In the new study of fossils, scientists stumbled upon the mould-like unicellular organism, who were identified to be all complex life's common ancestor on Earth and is likely to have existed a billion years ago than what was earlier estimated.

Till now, it was believed that animals first came into existence on Earth around 1.5 billion years ago.

However, a team of scientists from Cardiff University found that the evidence of the ecosystem had been present in the Franceville Basin near Gabon on the Atlantic coast of Central Africa more than 1.5 billion years earlier.

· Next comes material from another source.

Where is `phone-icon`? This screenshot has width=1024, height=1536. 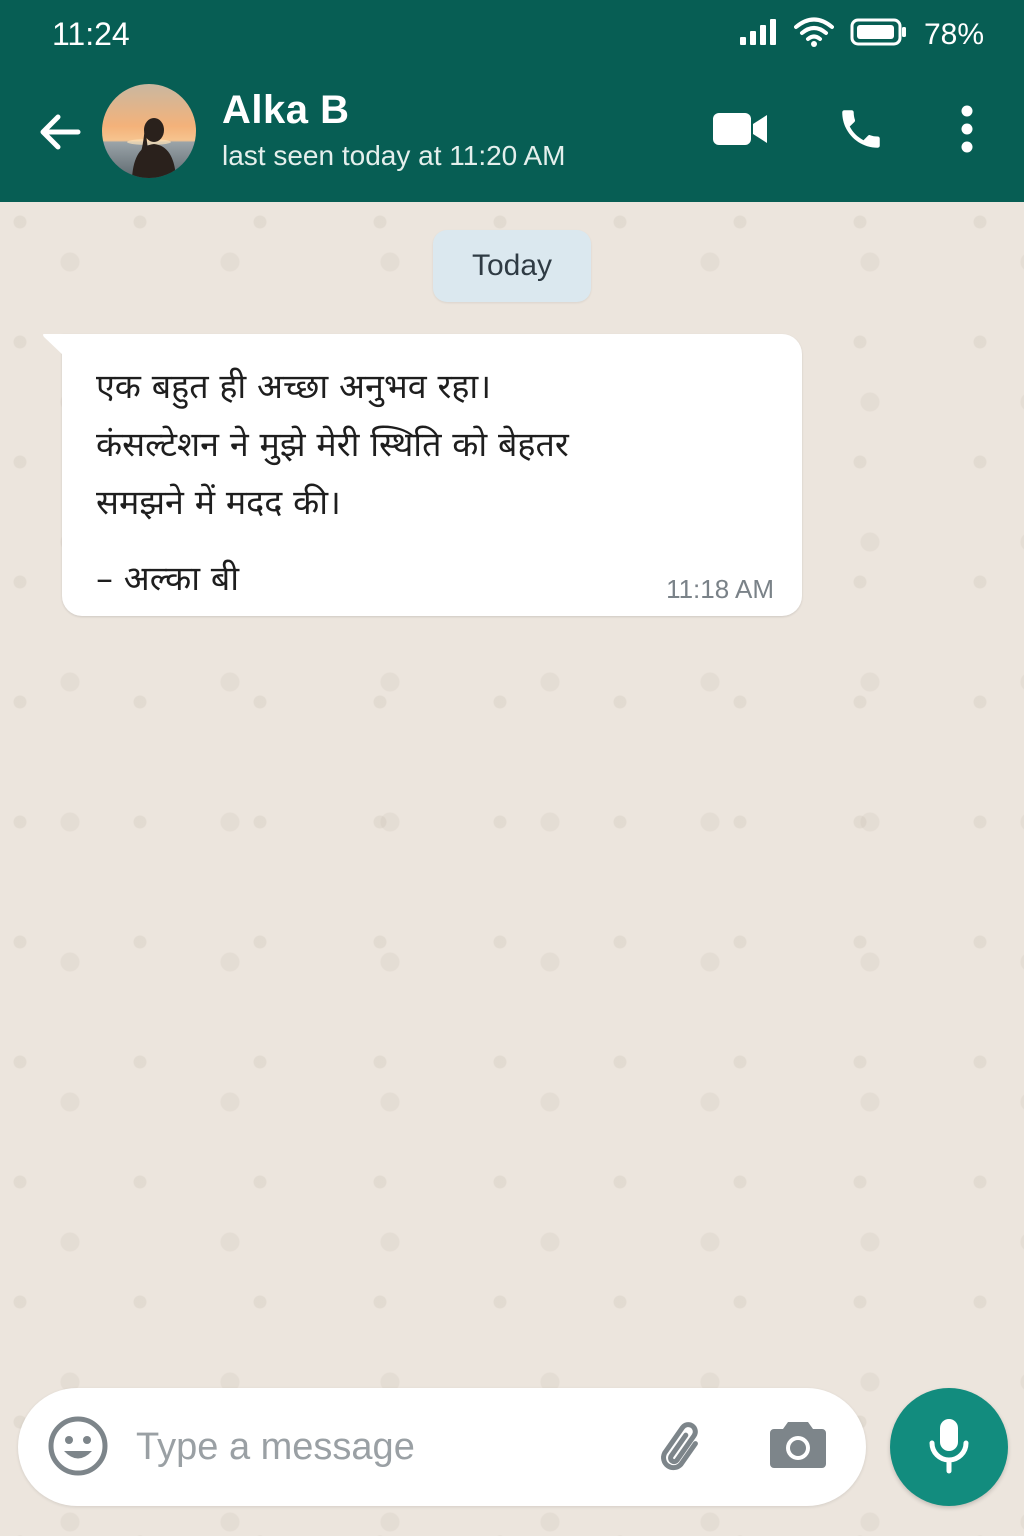
phone-icon is located at coordinates (861, 132).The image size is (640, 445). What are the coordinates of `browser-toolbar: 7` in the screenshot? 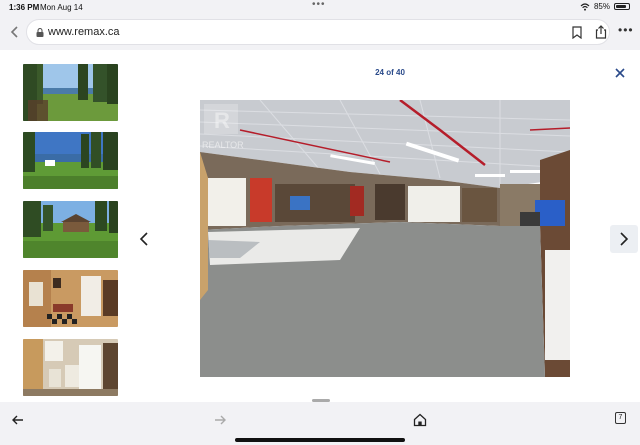 It's located at (320, 422).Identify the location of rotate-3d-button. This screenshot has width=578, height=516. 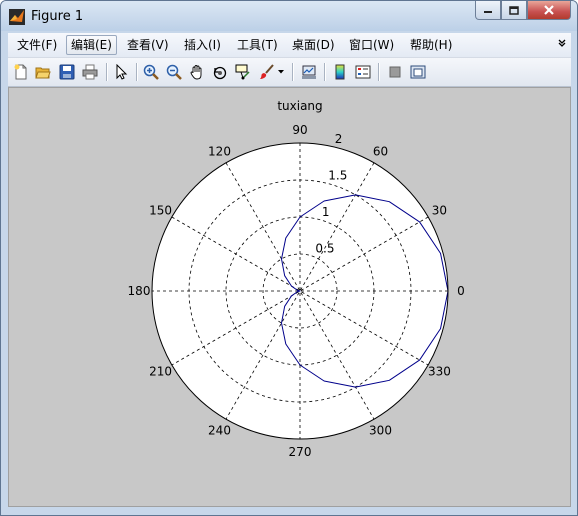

The study, which was presented in Precambrian Research, spoke about a volcanic activity which is likely to have happened underwater after the collision of two continents and led to the creation of a nutrient-rich 'laboratory' which became the base for the earliest experiments that led to complex biological evolution.

The paper, which was titled "Hydrothermal seawater eutrophication triggered local macrobiological experimentation in the 2100 Ma Paleoproterozoic Francevillian sub-basin."

The microbial bacteria without a nucleus were identified to have existed 3.7 billion years ago which challenged the theory that animal organisms started existing 635 million years ago.

Speaking to BBC News, Cardiff University’s professor Ernest Chi said, “We’re saying, look, there’s fossils here, there’s oxygen, it’s stimulated the appearance of the first complex living organisms.”

“We see the same process as in the Cambrian period, 635 million years ago — it helps back that up. It helps us understand ultimately where we have all come from,” he added.

"The availability of phosphorus in the environment is thought to be a key component in the evolution of life on Earth, especially in the transition from simple single-cell organisms to complex organisms like animals and plants," he further said.

"We already know that increases in marine phosphorus and seawater oxygen concentrations are linked to an episode of biological evolution around 635 million years ago. Our study adds another, much earlier episode into the record, 2.1 billion years ago," Chi said.